Nadie, ni Drizzt ni Catti-brie ni ningún súbdito de Bruenor, esperaba que llegara a producirse tal situación.

Los dos amigos intercambiaron una mirada cómplice. Pocas veces en la larga historia de Mithril Hall, la ciudad subterránea había presenciado este ambiente de excitación que rayaba en el frenesí.
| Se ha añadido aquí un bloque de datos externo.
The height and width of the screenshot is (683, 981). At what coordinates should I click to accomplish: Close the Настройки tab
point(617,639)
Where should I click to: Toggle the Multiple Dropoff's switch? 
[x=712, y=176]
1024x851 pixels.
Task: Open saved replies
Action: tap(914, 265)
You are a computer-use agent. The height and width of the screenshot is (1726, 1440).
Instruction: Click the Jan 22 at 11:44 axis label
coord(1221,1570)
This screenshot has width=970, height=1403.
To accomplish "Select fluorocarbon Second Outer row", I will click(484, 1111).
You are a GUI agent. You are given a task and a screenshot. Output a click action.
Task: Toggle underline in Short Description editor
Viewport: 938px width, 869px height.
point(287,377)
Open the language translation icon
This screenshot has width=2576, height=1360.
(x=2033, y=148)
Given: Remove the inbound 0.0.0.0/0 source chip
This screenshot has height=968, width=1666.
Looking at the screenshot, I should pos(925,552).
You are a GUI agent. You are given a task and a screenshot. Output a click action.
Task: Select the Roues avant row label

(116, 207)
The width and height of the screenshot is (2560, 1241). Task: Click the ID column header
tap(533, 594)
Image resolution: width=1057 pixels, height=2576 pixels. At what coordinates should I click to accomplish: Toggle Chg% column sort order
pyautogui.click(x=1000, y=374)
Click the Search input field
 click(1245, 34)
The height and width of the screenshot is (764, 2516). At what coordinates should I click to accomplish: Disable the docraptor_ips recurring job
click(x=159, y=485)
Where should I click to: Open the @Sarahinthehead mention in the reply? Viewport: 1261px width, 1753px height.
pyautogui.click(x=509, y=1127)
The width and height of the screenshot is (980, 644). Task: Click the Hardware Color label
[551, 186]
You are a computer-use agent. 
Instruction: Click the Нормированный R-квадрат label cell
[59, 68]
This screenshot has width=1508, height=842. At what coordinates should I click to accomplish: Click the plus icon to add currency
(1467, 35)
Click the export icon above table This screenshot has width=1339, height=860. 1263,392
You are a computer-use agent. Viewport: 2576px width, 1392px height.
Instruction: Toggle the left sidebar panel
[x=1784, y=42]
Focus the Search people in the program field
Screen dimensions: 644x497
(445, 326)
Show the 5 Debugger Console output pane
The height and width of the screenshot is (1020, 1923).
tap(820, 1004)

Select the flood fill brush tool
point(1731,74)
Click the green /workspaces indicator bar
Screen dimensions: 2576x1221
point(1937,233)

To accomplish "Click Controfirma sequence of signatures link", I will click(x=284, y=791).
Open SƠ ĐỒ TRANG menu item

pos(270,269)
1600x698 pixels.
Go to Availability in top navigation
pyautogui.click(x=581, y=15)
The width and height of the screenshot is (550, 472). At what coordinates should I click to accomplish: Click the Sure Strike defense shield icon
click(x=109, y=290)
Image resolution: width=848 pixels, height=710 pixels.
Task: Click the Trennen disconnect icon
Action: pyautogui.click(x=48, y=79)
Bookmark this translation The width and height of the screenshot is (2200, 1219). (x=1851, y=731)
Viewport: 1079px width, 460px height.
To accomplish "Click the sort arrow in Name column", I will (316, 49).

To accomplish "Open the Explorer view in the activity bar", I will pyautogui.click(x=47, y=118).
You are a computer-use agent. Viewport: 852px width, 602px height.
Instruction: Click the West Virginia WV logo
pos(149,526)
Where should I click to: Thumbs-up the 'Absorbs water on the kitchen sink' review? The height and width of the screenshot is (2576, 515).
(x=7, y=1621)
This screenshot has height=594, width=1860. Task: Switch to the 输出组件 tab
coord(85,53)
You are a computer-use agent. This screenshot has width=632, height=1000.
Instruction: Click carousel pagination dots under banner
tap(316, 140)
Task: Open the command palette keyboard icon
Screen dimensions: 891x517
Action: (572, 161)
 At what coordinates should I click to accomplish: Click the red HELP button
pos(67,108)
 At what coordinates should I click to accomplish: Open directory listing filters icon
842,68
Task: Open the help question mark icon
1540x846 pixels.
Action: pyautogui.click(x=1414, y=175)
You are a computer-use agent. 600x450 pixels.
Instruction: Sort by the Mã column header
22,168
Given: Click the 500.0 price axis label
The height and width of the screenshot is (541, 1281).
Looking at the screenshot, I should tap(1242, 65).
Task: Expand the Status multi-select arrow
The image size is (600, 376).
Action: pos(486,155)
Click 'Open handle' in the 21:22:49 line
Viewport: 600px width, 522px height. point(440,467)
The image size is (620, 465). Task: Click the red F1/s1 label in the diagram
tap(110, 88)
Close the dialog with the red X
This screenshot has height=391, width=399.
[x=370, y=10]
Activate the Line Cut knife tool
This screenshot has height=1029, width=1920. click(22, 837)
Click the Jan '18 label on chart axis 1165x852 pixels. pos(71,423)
Dos mil enanos corrían de aquí para allí, gritando, golpeando sus martillos o transportando cargas que ni siquiera una mula habría sido capaz de llevar.

Y todo ello porque temían que los drows estuvieran en camino.

Catti-brie entendió entonces el motivo por el que Drizzt había hecho un desvío para venir a este sitio, por qué había insistido en encontrar a Regis, el halfling, antes de partir para Piedra Alzada a fin de llevar a cabo la misión encomendada por Bruenor.

–Busquemos a ese perillán -dijo la joven, que tuvo que gritar para que Drizzt la oyera.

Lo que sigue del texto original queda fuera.